番長湯梨浜の特徴を知っていれば、気づけたかもしれない。
ただ単にうまい具合に弾かれた程度にしか思わなかったgrid onpaoは連打を選択。
が、それが正しい。ゴエンダマは紐に通された銭の数だけ自動で攻撃を防いでくれる。
ただし、銭が尽きればまるでゴエンダマと縁が切れたかのようにその自動防御は解除されるのだ。
特典〔痛いの痛いの飛んでけ〕を活かしたごり押しもごり押し。
それが功を奏したのか、ゴエンダマが見る見るうちに削れ――効果が消失。
『grid onpao>結局』
grid onpaoが一呼吸、
『grid onpao>何がしたかったの”って”思いました』
grid onpaoの拳がyahksにぶつかり、'友喰い'を発動。
『yahks>お前。本当に何も知らないんだな』
『grid onpao>お前"不良番長"のPCでしょ。そのぐらい知ってるよ、”って”思いました』
『yahks>くはっ、やっぱりお前……何も知らないんだな。番長湯梨浜、ぐらい覚えておけよ』
途端に番長湯梨浜が燃え始める。異能の発現だった。
『yahks>ああ……あとこれも覚えておけ。俺は万年二位だがお前よりも強い』
『grid onpao>悪あがきはいらないんだよ、”って”思いました』
'友喰い'を発動させながら、yahksを頬をむかつきのまま殴りつける。何が強いだ。
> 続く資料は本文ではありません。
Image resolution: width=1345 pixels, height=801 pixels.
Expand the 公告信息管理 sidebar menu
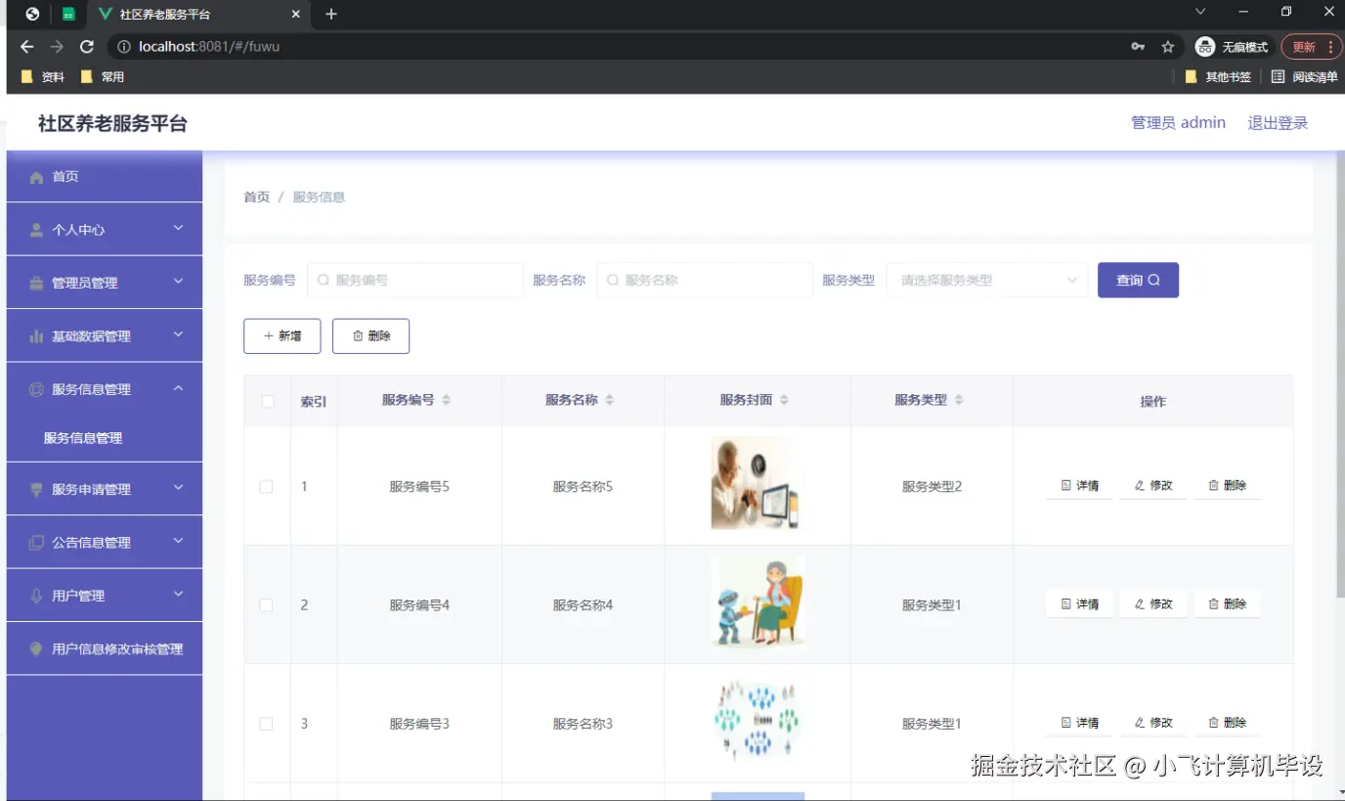tap(104, 542)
yahksが消失していき、'友喰い'が番長湯梨浜の能力を反映していく。
それは任意ではなく、自動的に発動する。
grid onpaoの全身が炎に包まれていく。炎自体は熱くはない。技能発動時に出る闘気みたいなものだ。
その炎に包まれた瞬間から能力が上昇し、妙な高揚感がまとわりつく。
それが番長湯梨浜の能力なのだろう。
『grid onpao>どんどん、どんどん強くなる』
『Shr@vaka>とは言ってもひとりっぽいらしいな。物量、面積、規模の数に押しつぶされろっぽいらしいな』
強さに酔いしれるgrid onpaoへと間髪入れずにShr@vakaがドラドンを差し向ける。
次はShr@vakaの番だ。yahksはしっかりと役目を果たした。
ゴエンダマは無事に消費され、番長湯梨浜の能力は確かにgrid onpaoに受け継がれた。
差し向けられたドラドンはタベールドンにオネムドン。重量級のデフォルメされた竜でタベールドンは肉叉と短包丁を持って布巾を襟元にひっかけている。オネムドンは寝巻と天辺に綿がついていた三角帽の姿。
grid onpaoの進路を邪魔するように何匹ものタベールドンにオネムドンが行進。
放っておけば圧殺されそうな質感。
『grid onpao>ひゃはあ!』
その一匹に向かって【筋力最大】の拳。はじけ飛ぶようにタベールドンが消えた。そうやって幾重の壁にもなって次々と行進してくるタベールドン、オネムドンをgrid onpaoは倒し、'友喰い'していく。
『grid onpao>だ・か・ら何がしたいんだよ”って”思いました』
Shr@vakaの姿を捉えてgrid onpaoは叫ぶ。
『Shr@vaka>単なる時間稼ぎ、尺稼ぎ、間延びっぽいらしいな。でもそれがわしの再戦を台無しにされた、復讐。調子に乗ったお前の戦いを台無しにする戦術っぽいらしい!』
タベールドンを消滅させ、オネムドンを消滅させ、Shr@vakaの顔面へ拳が一歩届く手前で止まる。
Shr@vakaはにこりと笑い、ドラドンたちへと与える食料をばらまいた。
ぱくっ。
空中に放り出された食料を大きく口を開けて受け止めていた。
ごくりと飲み込むとgrid onpaoはShr@vakaがばらまいた食料を次々と拾い上げ、食べていく。
「何が起こってやがる」
予想外の光景にユーゴックが唖然としていた。